Sabtu, 01 Desember 2012

Islam, Ritual dan Pembebasan



Memaknai sebuah ajaran agama tidak hanya sebatas menjalankan ritual ibadah yang dianggap sakral, bahkan dogma sebuah agama terkadang membuat kaum beragama menjadi yakin sehingga tidak terfikirkan untuk mengkaji lebih dalam dari pesan-pesan, simbol-simbol, historis, empiris maupun semiotis dalam ajaran agama. Islam adalah sebuah agama yang universal (Syumul), artinya Islam bisa dikatakan sebagai ajaran yang berlaku untuk seluruh manusia. Akan tetapi memaknai Islam ternyata mempunyai arti yang cukup dalam untuk memaknai sebuah ajaran yang bertujuan sebagai kekuatan pembebasan (Liberating Power).
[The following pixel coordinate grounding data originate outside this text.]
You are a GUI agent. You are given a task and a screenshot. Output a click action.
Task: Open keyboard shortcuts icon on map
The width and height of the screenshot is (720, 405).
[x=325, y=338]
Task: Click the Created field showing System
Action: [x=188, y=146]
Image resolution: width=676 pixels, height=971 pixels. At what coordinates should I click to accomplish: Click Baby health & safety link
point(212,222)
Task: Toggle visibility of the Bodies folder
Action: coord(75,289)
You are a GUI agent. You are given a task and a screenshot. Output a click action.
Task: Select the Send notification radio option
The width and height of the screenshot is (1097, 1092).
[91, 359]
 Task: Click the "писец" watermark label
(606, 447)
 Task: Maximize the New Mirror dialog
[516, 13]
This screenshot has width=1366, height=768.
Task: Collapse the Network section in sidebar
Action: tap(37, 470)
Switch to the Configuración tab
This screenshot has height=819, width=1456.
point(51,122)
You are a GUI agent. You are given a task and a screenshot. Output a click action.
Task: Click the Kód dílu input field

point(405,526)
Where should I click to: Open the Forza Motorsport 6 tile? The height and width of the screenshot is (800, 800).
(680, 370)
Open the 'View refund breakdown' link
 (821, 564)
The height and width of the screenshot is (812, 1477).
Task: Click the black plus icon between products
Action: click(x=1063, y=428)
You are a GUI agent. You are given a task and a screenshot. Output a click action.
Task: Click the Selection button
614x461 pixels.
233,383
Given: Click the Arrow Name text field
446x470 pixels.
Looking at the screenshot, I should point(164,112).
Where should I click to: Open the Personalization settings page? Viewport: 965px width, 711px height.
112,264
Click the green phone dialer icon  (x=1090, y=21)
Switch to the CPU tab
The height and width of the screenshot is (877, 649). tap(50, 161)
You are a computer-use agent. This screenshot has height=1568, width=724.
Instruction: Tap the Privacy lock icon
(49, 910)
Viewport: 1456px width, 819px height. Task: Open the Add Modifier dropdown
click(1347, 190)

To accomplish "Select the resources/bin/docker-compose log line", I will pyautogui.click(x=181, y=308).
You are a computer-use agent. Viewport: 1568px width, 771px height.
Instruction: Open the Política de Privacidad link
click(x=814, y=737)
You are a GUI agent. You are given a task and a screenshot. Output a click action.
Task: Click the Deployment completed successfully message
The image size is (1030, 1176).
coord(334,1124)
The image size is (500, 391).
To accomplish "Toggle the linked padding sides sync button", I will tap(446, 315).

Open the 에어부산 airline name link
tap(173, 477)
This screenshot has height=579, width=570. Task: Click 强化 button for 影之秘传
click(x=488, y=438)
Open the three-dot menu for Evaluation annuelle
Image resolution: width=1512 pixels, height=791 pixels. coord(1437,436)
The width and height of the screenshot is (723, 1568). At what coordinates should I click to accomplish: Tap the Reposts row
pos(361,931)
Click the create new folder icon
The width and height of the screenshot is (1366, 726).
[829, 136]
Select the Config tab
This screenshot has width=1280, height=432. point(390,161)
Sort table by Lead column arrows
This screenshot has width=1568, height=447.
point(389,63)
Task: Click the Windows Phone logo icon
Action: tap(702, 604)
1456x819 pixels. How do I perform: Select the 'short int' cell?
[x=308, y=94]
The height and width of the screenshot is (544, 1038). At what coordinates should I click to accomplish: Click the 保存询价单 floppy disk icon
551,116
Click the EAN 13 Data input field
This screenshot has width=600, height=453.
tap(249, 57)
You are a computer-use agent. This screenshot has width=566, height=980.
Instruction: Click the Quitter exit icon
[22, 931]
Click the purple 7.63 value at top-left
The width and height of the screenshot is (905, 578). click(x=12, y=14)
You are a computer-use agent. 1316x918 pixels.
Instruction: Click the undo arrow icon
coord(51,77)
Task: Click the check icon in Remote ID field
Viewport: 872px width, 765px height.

Kekuatan pembebasan dalam beragama sejatinya buka sebatas ritual yang sakral, bukan difahami sebatas simbol dalam menjalankan ibadah, akan tetapi harus direnungi substansinya dalam konteks kekinian dalam menjawab permasalahan realita sosial yang ada. Agama apalagi Islam tentu bukan sekedar simbol bagi penganutnya (seharusnya). Namun pada tataran riil, Agama lebih sering hanya menjadi sebuah simbol yang berujung kamuflase dan kesadaran palsu (semu). Beragama tidak lagi sebagai sebuah keniscayaan. Beragama juga tidak lagi dihayati dengan sesungguhnya. Padahal seharusnya, Agama menjadi pembimbing bagi pemeluknya untuk mencapai kebahagiaan dunia (profan) dan akhirat (ukhrowi). Namun, seringkali orang beragama berhenti pada simbol, tanpa menangkap maknanya. Orang sering terkecoh pada simbol. Tidak jarang, jenggot dianggap simbol ke-sholihan individu, padahal sinterklas (Saint Claus) dan orang Yahudi ortodoks berjenggot lebat. Orang Islam merasa kurang afdhal kalau pergi ke masjid tidak pakai sarung, padahal orang-orang Budha di Myanmar suka pakai sarung jika hendak menjalankan ritual agamanya. Seorang khatib juga dianggap tidak patut jika tidak memakai kopiyah atau sorban. Padahal, orang-orang Hindu di India suka pakai kopiyah jika berkhutbah.
Fenomena seperti ini lahirlah sakralisasi simbol, meski ia hanya berguna jika ada makna di baliknya. Ada perbedaan antara simbol dan makna, wadah dan isi, form dan matter. Banyak orang yang hanya tahu simbol tanpa tahu reasoning maknanya. Kadang kita terjebak untuk berjuang menegakkan simbol itu dan bahkan “menyembahnya”. Celakanya, akita telah merasa mendapatkan tiket masuk surga dengan memperjuangkan simbol.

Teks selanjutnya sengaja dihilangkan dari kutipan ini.